Goal of the exercise: Please repeat every line below exactly, from the first to the last.

Information supplied:
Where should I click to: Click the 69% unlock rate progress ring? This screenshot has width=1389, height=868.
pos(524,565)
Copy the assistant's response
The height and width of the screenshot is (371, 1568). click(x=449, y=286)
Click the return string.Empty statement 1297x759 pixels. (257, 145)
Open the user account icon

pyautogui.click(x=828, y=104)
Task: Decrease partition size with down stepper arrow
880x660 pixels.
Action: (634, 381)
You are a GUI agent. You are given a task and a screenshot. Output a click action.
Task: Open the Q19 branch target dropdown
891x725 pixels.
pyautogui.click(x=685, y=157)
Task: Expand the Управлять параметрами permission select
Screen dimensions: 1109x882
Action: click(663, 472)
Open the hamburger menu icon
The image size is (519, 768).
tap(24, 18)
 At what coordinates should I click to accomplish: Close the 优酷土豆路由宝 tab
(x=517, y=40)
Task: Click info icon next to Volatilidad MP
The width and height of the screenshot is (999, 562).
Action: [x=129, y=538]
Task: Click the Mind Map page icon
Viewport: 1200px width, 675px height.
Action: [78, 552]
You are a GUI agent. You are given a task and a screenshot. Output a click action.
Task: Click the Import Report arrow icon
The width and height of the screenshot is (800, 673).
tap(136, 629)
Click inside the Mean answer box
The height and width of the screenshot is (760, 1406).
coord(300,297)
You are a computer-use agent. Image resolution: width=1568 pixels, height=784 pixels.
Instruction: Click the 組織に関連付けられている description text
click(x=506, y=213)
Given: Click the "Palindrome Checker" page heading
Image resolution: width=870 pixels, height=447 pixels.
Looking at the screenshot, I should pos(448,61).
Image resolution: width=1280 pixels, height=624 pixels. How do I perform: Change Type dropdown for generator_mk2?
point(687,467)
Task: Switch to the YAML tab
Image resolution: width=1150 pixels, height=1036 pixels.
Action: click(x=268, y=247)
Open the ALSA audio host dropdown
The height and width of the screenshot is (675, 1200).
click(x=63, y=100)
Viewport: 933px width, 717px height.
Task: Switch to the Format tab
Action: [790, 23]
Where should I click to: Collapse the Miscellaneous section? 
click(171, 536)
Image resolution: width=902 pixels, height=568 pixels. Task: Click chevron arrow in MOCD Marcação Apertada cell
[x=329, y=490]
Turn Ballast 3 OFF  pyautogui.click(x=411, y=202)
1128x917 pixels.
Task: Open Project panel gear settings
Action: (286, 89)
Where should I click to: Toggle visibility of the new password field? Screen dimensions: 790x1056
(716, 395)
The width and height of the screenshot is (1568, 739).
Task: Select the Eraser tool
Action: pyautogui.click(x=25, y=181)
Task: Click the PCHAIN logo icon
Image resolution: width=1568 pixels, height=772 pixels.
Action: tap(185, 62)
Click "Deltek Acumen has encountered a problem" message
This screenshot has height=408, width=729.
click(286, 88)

Response below:
Where should I click to: Click the 69% unlock rate progress ring? This screenshot has width=1389, height=868.
pos(524,565)
Copy the assistant's response
The height and width of the screenshot is (371, 1568). click(x=449, y=286)
Click the return string.Empty statement 1297x759 pixels. (257, 145)
Open the user account icon

pyautogui.click(x=828, y=104)
Task: Decrease partition size with down stepper arrow
880x660 pixels.
Action: (634, 381)
You are a GUI agent. You are given a task and a screenshot. Output a click action.
Task: Open the Q19 branch target dropdown
891x725 pixels.
pyautogui.click(x=685, y=157)
Task: Expand the Управлять параметрами permission select
Screen dimensions: 1109x882
Action: click(663, 472)
Open the hamburger menu icon
The image size is (519, 768).
tap(24, 18)
 At what coordinates should I click to accomplish: Close the 优酷土豆路由宝 tab
(x=517, y=40)
Task: Click info icon next to Volatilidad MP
The width and height of the screenshot is (999, 562).
Action: [x=129, y=538]
Task: Click the Mind Map page icon
Viewport: 1200px width, 675px height.
Action: [78, 552]
You are a GUI agent. You are given a task and a screenshot. Output a click action.
Task: Click the Import Report arrow icon
The width and height of the screenshot is (800, 673).
tap(136, 629)
Click inside the Mean answer box
The height and width of the screenshot is (760, 1406).
coord(300,297)
You are a computer-use agent. Image resolution: width=1568 pixels, height=784 pixels.
Instruction: Click the 組織に関連付けられている description text
click(x=506, y=213)
Given: Click the "Palindrome Checker" page heading
Image resolution: width=870 pixels, height=447 pixels.
Looking at the screenshot, I should pos(448,61).
Image resolution: width=1280 pixels, height=624 pixels. How do I perform: Change Type dropdown for generator_mk2?
point(687,467)
Task: Switch to the YAML tab
Image resolution: width=1150 pixels, height=1036 pixels.
Action: click(x=268, y=247)
Open the ALSA audio host dropdown
The height and width of the screenshot is (675, 1200).
click(x=63, y=100)
Viewport: 933px width, 717px height.
Task: Switch to the Format tab
Action: [790, 23]
Where should I click to: Collapse the Miscellaneous section? 
click(171, 536)
Image resolution: width=902 pixels, height=568 pixels. Task: Click chevron arrow in MOCD Marcação Apertada cell
[x=329, y=490]
Turn Ballast 3 OFF  pyautogui.click(x=411, y=202)
1128x917 pixels.
Task: Open Project panel gear settings
Action: (286, 89)
Where should I click to: Toggle visibility of the new password field? Screen dimensions: 790x1056
(716, 395)
The width and height of the screenshot is (1568, 739).
Task: Select the Eraser tool
Action: pyautogui.click(x=25, y=181)
Task: Click the PCHAIN logo icon
Image resolution: width=1568 pixels, height=772 pixels.
Action: tap(185, 62)
Click "Deltek Acumen has encountered a problem" message
This screenshot has height=408, width=729.
click(286, 88)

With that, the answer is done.